◆ What this exercise asks:
• 1. Copy the part of the article on the Mizzou semiconductor technique that opens with the words containing "Mizzou Engineers have" and closes with "viable in industry.".
• 2. In the article on the Mizzou semiconductor technique, which journal published Young and Maschmann's proof of concept?
• 3. Extend the article on the Mizzou semiconductor design technique, picking up after its final sentence.

Mizzou Engineers have come up with a novel new technique to design semiconductors, the chips that make your phones, laptops and other devices not only smart, but also compact.
Matthias Young and Matt Maschmann outlined a proof of concept for their technique in a recent issue of Nano Select and have filed an application to patent the work. Now, they’re hoping to scale up and optimize the process to make it viable in industry.
“It’s not practical yet, but we want to take the underlying mechanism and make it scalable and something attractive to the semiconductor industry,” said Maschmann, an associate professor of mechanical and aerospace engineering.
Semiconductors are made of layers of thin films, each of which are deposited or etched with specific patterns that impact their functions. Aligning patterns between processing steps makes the manufacturing process especially complex. The new process invented by Young and Maschmann is a different type of a technique known as area-selective atomic layer deposition (AS-ALD).
“To make these microchips, you need to control matter at the nanoscale; you need to control where atoms are positioned and where material is on a scale that’s a thousand times smaller than a human hair,” said Young, an assistant professor in biomedical, biological and chemical engineering. “For faster computers, you need to control matter on a smaller scale, approaching the size of an atom.”

◆ Excerpted data:
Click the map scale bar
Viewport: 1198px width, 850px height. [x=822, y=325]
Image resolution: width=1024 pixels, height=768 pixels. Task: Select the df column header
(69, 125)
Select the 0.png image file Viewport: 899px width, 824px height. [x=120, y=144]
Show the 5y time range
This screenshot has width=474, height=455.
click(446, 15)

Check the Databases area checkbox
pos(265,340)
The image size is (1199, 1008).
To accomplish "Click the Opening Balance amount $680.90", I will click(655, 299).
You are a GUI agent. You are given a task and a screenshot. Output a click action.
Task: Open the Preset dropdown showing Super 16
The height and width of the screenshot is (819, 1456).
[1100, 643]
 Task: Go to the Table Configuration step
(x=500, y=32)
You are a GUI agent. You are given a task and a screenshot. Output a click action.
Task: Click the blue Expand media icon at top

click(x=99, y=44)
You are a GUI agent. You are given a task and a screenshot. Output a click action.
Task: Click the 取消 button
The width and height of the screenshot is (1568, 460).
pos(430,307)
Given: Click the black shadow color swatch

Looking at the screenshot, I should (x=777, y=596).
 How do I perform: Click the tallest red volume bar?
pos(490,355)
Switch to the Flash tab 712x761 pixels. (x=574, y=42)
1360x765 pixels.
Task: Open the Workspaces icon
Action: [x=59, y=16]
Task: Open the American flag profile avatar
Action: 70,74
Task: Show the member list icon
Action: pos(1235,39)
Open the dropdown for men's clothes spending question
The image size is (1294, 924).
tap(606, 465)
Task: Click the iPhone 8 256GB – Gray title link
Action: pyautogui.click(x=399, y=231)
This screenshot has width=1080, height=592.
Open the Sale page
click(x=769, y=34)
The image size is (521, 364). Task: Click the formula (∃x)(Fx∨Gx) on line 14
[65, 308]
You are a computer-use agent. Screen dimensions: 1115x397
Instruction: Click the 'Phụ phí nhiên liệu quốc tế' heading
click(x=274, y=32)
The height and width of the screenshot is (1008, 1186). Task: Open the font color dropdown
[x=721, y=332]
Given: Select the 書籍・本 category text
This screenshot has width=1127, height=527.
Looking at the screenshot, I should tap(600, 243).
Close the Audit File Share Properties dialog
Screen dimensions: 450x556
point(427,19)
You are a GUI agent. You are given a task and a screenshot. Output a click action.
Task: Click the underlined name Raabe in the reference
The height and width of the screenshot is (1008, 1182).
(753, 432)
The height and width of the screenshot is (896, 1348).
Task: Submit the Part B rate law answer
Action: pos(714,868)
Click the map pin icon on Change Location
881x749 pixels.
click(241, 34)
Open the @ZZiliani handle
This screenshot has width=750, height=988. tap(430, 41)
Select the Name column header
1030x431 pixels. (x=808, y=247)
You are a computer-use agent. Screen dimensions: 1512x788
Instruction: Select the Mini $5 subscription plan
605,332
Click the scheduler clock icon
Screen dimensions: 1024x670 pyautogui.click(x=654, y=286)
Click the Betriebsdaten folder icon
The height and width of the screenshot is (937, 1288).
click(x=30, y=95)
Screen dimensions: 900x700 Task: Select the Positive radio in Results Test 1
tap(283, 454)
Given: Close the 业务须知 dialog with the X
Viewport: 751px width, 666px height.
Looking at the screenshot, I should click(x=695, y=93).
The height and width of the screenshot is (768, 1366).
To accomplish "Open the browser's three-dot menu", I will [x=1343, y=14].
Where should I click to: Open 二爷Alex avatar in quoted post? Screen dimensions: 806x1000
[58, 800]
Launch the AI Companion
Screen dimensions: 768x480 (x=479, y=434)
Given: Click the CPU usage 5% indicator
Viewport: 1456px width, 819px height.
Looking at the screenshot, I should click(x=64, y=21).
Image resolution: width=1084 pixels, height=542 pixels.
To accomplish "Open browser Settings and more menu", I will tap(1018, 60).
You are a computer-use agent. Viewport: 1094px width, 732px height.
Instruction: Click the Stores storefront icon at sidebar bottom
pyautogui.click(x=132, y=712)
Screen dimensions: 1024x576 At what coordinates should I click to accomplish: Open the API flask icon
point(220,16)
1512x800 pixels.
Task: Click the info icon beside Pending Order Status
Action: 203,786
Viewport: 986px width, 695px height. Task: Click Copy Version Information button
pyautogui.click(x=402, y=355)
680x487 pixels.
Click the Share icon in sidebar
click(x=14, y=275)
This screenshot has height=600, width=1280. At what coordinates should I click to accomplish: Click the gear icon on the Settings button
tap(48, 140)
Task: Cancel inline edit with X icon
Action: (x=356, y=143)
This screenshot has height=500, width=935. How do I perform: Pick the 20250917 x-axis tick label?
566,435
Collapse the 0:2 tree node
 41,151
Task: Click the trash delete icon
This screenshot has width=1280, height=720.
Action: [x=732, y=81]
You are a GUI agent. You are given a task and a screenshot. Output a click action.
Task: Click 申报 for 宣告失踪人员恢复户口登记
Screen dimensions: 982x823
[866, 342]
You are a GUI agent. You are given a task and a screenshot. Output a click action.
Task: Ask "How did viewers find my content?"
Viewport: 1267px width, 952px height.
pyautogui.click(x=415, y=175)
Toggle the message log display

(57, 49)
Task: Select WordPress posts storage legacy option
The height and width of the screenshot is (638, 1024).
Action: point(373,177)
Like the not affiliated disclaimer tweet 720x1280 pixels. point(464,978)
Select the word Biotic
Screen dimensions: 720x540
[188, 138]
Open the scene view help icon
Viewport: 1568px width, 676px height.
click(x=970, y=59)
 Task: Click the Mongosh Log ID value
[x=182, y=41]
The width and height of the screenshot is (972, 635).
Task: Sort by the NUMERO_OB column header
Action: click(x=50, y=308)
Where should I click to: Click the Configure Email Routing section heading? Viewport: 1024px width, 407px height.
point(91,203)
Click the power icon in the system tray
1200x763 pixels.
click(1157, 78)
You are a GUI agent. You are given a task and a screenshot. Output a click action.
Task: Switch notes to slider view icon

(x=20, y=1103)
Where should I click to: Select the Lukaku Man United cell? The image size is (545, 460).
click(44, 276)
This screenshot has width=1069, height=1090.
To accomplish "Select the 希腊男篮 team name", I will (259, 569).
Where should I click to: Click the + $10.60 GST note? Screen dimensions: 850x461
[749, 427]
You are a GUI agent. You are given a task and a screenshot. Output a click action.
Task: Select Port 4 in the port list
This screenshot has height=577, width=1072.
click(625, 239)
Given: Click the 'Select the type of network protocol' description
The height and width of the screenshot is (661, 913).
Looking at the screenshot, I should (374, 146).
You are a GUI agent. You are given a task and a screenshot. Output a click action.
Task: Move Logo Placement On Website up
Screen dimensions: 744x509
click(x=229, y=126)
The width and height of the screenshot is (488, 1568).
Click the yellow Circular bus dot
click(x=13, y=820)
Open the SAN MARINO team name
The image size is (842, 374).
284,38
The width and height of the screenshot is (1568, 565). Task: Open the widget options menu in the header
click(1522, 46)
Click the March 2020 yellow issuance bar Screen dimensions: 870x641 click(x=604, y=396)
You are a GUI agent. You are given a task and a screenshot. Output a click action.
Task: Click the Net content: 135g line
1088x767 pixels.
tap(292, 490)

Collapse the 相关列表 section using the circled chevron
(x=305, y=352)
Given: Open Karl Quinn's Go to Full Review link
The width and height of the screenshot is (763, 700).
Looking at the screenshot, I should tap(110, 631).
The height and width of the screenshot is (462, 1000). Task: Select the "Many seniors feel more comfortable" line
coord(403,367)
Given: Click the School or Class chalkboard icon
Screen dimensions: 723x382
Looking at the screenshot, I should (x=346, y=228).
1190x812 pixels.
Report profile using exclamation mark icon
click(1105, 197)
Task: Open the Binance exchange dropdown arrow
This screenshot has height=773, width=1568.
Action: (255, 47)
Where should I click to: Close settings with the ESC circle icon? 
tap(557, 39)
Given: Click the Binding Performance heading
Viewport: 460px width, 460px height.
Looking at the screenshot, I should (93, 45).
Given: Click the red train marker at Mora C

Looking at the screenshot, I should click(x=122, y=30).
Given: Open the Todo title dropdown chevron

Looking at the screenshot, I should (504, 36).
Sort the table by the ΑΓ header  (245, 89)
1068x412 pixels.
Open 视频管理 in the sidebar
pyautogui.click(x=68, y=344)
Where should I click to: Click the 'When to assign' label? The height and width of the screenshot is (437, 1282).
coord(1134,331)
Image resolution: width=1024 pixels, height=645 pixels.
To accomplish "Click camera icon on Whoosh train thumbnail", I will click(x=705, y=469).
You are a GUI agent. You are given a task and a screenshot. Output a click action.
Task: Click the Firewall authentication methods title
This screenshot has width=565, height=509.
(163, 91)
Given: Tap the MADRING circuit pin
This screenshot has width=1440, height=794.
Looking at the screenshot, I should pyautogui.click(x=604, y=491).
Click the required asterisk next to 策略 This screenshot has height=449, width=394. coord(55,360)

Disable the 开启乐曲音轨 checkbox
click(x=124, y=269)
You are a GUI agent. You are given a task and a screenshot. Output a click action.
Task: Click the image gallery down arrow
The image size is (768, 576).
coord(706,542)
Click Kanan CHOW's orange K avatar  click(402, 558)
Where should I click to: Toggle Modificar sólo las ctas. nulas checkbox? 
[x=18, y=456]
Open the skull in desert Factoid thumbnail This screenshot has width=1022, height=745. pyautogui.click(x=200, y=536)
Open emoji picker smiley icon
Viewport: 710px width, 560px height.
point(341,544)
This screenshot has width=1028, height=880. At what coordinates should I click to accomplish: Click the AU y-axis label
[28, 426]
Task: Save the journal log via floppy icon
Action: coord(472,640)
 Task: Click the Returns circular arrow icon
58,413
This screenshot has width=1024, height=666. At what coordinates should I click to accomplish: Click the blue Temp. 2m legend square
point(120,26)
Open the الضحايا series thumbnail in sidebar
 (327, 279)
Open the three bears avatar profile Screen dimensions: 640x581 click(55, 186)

◆ Numbered answers:
• 1.
Mizzou Engineers have come up with a novel new technique to design semiconductors, the chips that make your phones, laptops and other devices not only smart, but also compact.
Matthias Young and Matt Maschmann outlined a proof of concept for their technique in a recent issue of Nano Select and have filed an application to patent the work. Now, they’re hoping to scale up and optimize the process to make it viable in industry.

• 2. Nano Select.

• 3.
Right now, AS-ALD occurs using self-assembled monolayers to block deposition of material in areas where it is not desired. Essentially, a liquid is spread onto a silicon wafer shaped with the desired pattern. Similar to a stencil, that allows the liquid to cover specific spaces without covering undesired areas.
Young and Maschmann have taken the opposite approach. They’re using an electron beam as a “pencil” to write the patterns exactly where they want them.
And they’re doing that work in a low-pressure water vapor, dissociating water molecules in collisions with the electron beam. One byproduct of the reaction is hydroxyl molecular groups, the initial layer of chemical functionalization needed for atomic layer deposition.
“It’s not a common environment to have — water vapor and focused electron beams,” Maschmann said.
That’s the beauty of the work, said Young, who has a joint appointment in chemistry. It ties his team’s expertise around atomic layer deposition together with Maschmann’s work with carbon nanomaterials and using electron microscopes in new ways.
The research is under the umbrella of the MU Materials Science & Engineering Institute (MUMSEI), which opened this past year to promote interdisciplinary work.
“This is exactly what we wanted to happen within the Institute,” Maschmann, a co-director of MUMSEI, said. “When you share space, you start to find shared interests that maybe weren’t apparent before. We were able to take advantage of that.”
Moving forward, the team will take advantage of resources at Mizzou’s Electron Microscopy Core to advance the project.